Exercise prompt:
Extend the news article about the Foreign Office whistleblower and the Afghan data leak, picking up right after its last sentence.

Selected extract:

***

Data leak was inevitable after Afghan chaos, says whistleblower - The Telegraph

The Afghan data leak was “bound to happen” after ministers ignored warnings about the UK’s chaotic withdrawal from Afghanistan, a Foreign Office whistleblower has said.

Three years ago, in July 2022 Josie Stewart, 44, a career diplomat, lost her job after giving an anonymous interview to BBC Newsnight, raising the alarm over the government’s handling of the crisis.

But speaking to The Telegraph after one of the most damaging leaks in British history, she said the scenario was precisely one she had been trying to prevent.

Ms Stewart, who was one of only two civil servants to go public with their concerns in 2021, said: “To some extent it is an endorsement of the fact that we were right – the government’s chaotic handling of the Afghanistan evacuation was risking lives.

***

Data section:
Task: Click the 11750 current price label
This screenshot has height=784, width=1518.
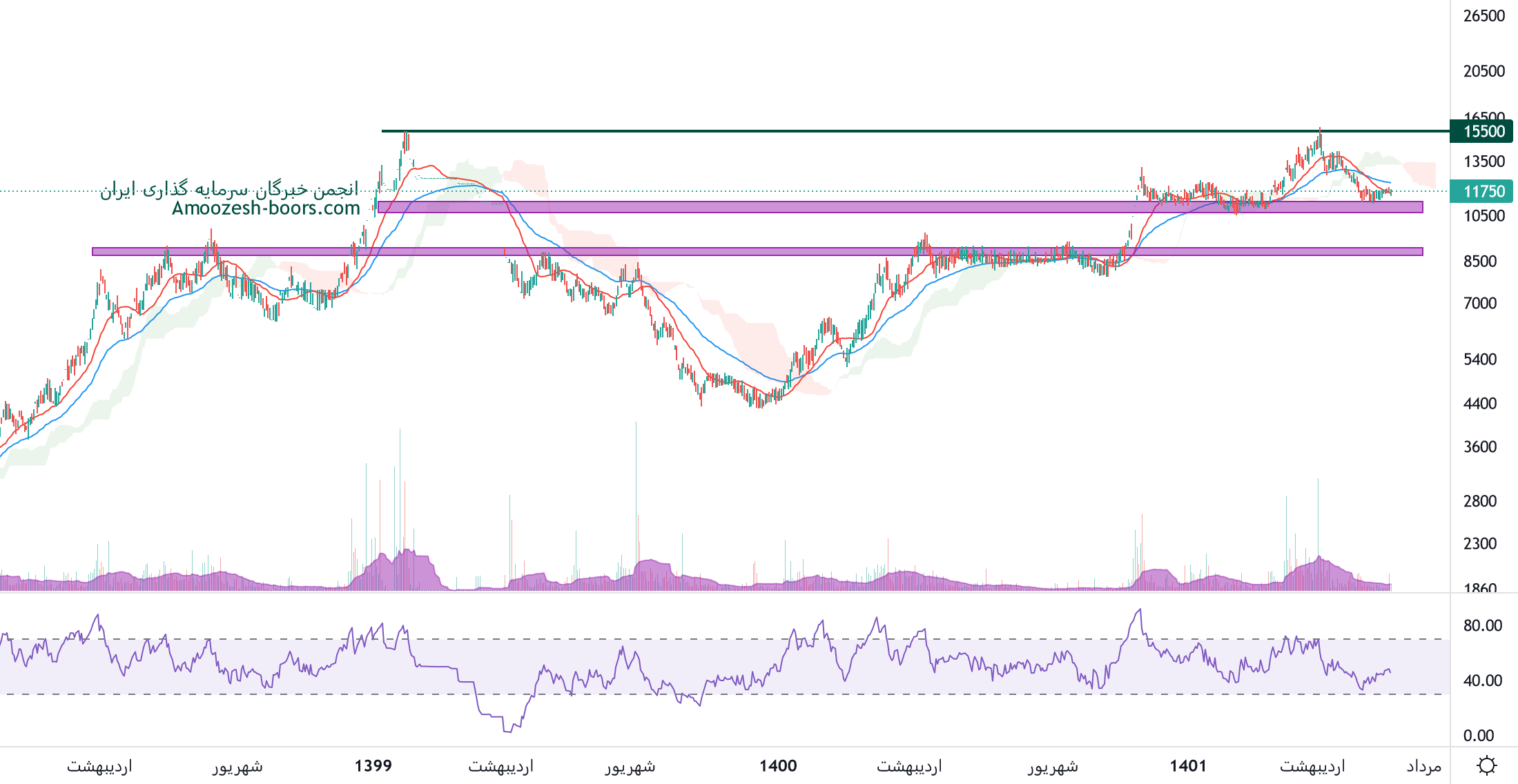Action: pyautogui.click(x=1482, y=191)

***

Right answer:
“But it also brings the realisation that we did all of this in terms of speaking out – in different ways, we both lost our careers because of it – and it didn’t change anything. The chaotic management continued, and the suppressed facts continued – and got worse. So much for accountability.”

The other civil servant, Raphael Marshall, resigned after a week working on the Afghan Special Cases team, which was helping eligible Afghans at risk because of their UK ties to get evacuated from Kabul following the Taliban takeover.

He claimed desperate emails went unread, junior staff with no regional expertise were assigned to complex cases, and the prime minister prioritised animals over people at the “direct...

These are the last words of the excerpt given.